Spese di pubblicità solo se i ricavi sono in crescita

Un estratto dal Sole 24 Ore di Ferruccio Bogetti e Gianni Rota.

rif. Sentenza n. 27482/2014 della Cassazione

Non tutti i costi sostenuti per l’immagine aziendale sono spese di pubblicità.

Intanto non bastano onerosità e prestazioni corrispettive. Poi i costi sostenuti devono riferirsi ai maggiori ricavi. Infine devono rivolgersi a nuovi clienti e non solo a quelli già acquisiti. Altrimenti sono spese di rappresentanza. Così dice la sentenza n. 27482 della Cassazione.
La vicenda riguarda i costi di sponsorizzazione sportiva, bar, pranzi e spettacoli delle fiere, viaggi e meeting in località turistiche, biglietti di Formula 1 e viaggi-premio offerti ai clienti quale sconto per le quantità comprate di prodotti. La società li deduce tutti quali spese di pubblicità, ma l’amministrazione le riqualifica come spese di rappresentanza. E qui nasce la controversia.
Secondo i giudici di merito trattasi di spese di pubblicità. Nel caso della sponsorizzazione per l’onerosità e reciprocità delle prestazioni. Per le altre perché necessarie anche se non collegate a ricavi. I viaggi-premio in quanto costi deducibili anche senza un’“operazione a premio”. La pensa diversamente la Cassazione che sposa la tesi dell’amministrazione.

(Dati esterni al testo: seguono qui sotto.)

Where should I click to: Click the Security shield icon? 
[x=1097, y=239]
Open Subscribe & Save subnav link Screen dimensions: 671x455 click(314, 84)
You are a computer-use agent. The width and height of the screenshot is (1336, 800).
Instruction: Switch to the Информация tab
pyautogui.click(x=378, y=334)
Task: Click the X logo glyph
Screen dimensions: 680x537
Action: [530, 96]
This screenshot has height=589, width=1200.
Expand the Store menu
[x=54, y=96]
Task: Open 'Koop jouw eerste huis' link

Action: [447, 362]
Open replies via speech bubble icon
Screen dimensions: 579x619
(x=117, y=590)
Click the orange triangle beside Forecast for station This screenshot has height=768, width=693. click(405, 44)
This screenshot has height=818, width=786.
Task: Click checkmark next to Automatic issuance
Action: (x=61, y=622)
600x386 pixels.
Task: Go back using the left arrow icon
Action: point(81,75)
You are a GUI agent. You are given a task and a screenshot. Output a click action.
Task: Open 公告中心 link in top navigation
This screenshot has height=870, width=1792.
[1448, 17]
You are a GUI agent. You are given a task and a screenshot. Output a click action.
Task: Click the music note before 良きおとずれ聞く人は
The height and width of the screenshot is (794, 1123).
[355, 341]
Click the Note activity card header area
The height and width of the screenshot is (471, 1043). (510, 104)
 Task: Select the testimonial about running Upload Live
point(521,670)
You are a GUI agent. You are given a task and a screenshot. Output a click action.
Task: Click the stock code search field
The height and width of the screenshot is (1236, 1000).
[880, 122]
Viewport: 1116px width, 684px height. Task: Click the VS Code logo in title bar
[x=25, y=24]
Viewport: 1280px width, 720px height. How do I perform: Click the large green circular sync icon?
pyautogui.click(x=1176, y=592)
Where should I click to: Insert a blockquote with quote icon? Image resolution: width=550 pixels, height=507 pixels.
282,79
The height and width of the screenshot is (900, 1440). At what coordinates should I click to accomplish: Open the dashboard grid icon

Intanto la norma non prevede per la deducibilità i requisiti dell’onerosità e delle prestazioni corrispettive. Le spese di pubblicità devono poi avere «una diretta afferenza a fatti economici generatori di ricavi» essendo le spese di rappresentanza «volte più ad accrescere l’immagine e il prestigio dell’impresa che a promuovere i beni prodotti». Inoltre devono riguardare nuovi clienti, anche quando «sussiste la finalità di mantenere soddisfatto il vecchio cliente». Per i viaggi-premio quando «risulta individuata una platea di riferimento coerente con il significativo premio offerto», vi è promessa al pubblico e occorre avviare un’operazione a premio.